Le Sri Lanka a été saigné pendant 37 ans par un conflit séparatiste entre les Tigres de libération de l'Eelam tamoul (LTTE) et l'armée gouvernementale, faisant plus de 70 000 morts dans des combats, attentats et assassinats.
Les Tigres, le mouvement insurrectionnel le plus redoutable au monde, a été décapité hier par l'armée : elle a tué 300 irréductibles, dont tous les chefs, et s'est emparée de leur ultime poche d'un km2 dans le Nord-Est. « Le pays tout entier est libéré du terrorisme », a déclaré le chef de l'armée de terre, le général Sarath Fonseka. Dans la matinée, les Tigres ont perdu leur fondateur et commandant suprême, Velupillaï Prabhakaran, 54 ans, tué par des militaires. Invisible depuis 18 mois, il fuyait à bord d'une ambulance en compagnie de ses deux lieutenants. Les trois hommes ont été abattus et leur véhicule a pris feu, ont annoncé à l'AFP deux hauts responsables militaires. Toute la direction du LTTE, fondé en 1972, y compris M. Prabhakaran, a été anéantie, ont confirmé la télévision publique et un responsable de la présidence. Dans leur lutte à mort contre les Tigres, les forces armées ont éliminé Pottu Amman, chef des services de renseignements, le colonel Soosai, amiral de la force navale des « Tigres des mers », et le fils de M. Prabhakaran, Charles Anthony, 24 ans. Deux autres corps ont été découverts : ceux du chef de la vitrine politique de la guérilla, B. Nadesan, et du chef du secrétariat à la paix du LTTE. Ces dépouilles, dont celle de M. Prabhakaran, vont être autopsiées et subir des tests ADN.

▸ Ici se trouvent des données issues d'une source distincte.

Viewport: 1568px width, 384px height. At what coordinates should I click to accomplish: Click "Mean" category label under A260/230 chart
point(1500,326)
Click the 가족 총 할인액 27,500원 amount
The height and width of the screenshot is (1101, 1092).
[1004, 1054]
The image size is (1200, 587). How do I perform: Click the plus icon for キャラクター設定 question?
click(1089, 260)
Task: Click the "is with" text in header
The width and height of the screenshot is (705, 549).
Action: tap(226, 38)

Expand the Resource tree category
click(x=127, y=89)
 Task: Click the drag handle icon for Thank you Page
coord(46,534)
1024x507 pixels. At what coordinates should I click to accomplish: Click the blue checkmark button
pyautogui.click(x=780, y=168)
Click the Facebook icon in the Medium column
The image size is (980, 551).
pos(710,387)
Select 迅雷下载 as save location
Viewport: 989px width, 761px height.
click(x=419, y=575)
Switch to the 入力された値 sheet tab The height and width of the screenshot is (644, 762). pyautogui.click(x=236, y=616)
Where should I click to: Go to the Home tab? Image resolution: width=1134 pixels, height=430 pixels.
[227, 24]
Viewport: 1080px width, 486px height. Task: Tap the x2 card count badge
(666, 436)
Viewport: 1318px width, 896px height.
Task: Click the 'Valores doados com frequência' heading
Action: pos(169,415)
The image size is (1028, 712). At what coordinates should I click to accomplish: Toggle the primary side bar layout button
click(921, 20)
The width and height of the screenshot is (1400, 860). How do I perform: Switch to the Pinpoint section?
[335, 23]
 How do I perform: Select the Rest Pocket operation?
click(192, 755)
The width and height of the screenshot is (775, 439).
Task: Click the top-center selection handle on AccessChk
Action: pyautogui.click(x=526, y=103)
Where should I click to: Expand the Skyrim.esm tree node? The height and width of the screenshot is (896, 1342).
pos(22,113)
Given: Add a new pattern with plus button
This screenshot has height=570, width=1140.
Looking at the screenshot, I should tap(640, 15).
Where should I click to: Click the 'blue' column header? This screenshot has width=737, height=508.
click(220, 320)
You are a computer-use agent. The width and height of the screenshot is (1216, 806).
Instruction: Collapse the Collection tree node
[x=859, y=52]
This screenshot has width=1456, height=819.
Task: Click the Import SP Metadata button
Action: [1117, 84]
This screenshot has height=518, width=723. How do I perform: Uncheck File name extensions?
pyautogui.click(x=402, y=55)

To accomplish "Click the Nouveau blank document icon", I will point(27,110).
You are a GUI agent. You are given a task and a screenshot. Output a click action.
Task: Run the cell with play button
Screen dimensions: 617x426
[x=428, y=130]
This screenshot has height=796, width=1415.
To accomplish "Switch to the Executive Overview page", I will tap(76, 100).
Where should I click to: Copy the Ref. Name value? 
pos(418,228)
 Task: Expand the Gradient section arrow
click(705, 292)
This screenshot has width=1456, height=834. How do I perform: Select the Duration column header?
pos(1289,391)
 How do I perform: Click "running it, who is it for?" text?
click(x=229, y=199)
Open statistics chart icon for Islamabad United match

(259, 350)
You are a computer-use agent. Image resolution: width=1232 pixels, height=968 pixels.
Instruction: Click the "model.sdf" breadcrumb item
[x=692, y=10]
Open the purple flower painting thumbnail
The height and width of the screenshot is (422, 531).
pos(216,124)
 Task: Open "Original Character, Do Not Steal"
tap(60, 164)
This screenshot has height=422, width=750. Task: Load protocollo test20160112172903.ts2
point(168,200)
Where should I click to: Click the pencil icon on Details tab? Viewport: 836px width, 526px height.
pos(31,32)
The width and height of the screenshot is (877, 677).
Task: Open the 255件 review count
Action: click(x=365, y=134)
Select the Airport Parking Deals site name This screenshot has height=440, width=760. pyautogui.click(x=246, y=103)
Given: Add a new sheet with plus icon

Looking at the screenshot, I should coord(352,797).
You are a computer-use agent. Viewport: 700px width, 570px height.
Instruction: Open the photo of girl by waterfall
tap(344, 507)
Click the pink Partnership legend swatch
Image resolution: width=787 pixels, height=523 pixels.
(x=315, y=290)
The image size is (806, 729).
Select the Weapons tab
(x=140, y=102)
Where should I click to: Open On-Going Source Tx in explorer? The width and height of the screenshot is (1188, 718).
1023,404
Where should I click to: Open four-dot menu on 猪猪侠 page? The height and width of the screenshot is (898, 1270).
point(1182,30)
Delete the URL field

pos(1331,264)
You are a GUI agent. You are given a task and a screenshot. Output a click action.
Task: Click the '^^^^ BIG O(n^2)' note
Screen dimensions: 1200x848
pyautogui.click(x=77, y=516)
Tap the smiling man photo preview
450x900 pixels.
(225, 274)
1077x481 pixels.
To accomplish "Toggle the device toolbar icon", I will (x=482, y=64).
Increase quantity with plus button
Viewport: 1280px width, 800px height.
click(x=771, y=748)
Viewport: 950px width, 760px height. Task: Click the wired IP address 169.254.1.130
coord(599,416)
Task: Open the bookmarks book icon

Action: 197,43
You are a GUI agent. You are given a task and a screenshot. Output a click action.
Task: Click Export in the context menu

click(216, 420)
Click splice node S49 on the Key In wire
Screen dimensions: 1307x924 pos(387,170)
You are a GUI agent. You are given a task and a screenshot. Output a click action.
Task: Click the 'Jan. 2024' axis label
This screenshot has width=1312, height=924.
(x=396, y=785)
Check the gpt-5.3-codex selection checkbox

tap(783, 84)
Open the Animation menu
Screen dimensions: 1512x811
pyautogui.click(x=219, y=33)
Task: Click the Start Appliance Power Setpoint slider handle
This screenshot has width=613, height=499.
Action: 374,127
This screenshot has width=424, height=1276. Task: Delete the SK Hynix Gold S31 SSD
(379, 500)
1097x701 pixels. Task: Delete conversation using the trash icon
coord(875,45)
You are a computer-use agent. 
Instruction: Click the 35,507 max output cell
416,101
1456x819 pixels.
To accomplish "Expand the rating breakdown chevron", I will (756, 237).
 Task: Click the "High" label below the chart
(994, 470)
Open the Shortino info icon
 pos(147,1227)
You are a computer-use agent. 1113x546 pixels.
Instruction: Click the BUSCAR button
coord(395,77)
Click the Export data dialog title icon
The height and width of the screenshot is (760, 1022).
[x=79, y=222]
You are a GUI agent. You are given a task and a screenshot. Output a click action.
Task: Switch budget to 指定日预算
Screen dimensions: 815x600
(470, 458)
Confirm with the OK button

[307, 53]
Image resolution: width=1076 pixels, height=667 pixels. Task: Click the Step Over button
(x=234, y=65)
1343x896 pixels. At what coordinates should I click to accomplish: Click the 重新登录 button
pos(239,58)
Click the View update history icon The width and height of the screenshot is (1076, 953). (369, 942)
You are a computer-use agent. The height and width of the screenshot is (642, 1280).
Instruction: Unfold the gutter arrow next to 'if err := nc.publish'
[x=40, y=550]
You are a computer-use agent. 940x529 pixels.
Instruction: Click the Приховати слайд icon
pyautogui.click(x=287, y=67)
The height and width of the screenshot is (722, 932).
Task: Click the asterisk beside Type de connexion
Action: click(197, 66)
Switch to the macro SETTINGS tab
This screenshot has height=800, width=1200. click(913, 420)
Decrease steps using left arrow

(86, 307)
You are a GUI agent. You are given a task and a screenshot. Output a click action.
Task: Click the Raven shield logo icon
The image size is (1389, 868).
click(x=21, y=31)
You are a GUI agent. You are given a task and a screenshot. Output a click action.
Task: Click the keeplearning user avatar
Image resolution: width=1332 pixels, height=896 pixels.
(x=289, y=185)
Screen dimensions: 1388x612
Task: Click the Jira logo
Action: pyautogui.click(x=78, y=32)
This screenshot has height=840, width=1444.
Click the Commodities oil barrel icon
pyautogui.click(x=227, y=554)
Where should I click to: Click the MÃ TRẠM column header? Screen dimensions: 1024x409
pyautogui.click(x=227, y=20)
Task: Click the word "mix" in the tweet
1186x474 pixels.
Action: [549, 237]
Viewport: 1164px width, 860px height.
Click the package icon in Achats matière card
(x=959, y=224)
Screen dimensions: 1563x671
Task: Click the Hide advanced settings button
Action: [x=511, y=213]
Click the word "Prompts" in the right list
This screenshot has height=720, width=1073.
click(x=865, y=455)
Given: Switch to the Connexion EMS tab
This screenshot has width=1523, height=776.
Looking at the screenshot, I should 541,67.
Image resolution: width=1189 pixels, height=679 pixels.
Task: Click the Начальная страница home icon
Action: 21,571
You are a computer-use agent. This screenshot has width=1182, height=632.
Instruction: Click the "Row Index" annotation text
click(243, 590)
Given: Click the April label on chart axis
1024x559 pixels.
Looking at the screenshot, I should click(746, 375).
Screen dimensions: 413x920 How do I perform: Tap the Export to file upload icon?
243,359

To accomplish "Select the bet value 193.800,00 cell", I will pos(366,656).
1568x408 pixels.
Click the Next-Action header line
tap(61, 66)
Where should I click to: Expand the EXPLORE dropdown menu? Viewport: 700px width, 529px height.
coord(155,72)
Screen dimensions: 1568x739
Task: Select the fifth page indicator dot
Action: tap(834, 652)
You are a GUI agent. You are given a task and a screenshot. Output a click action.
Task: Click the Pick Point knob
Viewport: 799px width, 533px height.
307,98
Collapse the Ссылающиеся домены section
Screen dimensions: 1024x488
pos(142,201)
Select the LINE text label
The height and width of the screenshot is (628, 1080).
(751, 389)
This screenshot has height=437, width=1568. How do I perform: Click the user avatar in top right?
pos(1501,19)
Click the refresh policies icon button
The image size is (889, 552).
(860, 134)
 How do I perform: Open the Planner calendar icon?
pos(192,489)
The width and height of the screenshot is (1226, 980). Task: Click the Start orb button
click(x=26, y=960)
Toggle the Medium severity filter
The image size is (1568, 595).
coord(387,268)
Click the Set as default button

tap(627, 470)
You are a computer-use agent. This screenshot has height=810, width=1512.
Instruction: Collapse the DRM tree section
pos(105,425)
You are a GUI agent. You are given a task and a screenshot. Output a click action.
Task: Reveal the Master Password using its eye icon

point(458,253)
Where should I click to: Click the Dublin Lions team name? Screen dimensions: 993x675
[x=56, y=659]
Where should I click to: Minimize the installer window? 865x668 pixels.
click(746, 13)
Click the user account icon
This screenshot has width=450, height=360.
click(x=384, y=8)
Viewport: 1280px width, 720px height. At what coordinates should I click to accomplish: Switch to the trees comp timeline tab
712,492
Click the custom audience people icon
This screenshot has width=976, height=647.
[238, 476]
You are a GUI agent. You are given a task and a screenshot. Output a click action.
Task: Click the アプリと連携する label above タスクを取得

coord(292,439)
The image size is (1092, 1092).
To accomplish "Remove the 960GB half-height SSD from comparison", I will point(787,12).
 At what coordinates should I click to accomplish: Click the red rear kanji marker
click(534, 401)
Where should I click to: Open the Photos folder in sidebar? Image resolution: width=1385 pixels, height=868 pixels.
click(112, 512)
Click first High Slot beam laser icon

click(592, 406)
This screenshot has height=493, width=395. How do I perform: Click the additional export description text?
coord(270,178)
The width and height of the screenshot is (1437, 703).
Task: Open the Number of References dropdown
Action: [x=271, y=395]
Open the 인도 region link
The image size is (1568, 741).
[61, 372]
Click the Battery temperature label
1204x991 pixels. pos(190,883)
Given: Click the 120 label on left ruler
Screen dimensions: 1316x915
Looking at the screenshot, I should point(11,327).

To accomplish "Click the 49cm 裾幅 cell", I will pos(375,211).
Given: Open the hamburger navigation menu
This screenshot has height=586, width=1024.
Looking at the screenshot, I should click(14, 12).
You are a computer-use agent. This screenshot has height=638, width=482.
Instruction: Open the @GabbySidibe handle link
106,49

Le président Rajapakse, un nationaliste cinghalais élu fin 2005 pour mener une guerre sans merci contre la rébellion tamoule indépendantiste, doit s'adresser aujourd'hui au Parlement. Il avait déjà annoncé samedi la « défaite militaire des terroristes ». De fait, les insurgés avaient admis dimanche leur débâcle en annonçant cesser le combat : « Nous avons décidé de faire taire nos armes. (...) Cette bataille s'est achevée dans l'amertume », avait déclaré le LTTE. Les séparatistes contrôlaient en 2006 un tiers des 65 000 km2 du Sri Lanka, dans le nord et l'est, où ils voulaient fonder un État indépendant. Mais minée par les défections et écrasée par la puissance de feu et la détermination de Colombo, la rébellion fut chassée pendant l'été 2007 de ses bastions de l'Est, avant de perdre ses fiefs du Nord en janvier.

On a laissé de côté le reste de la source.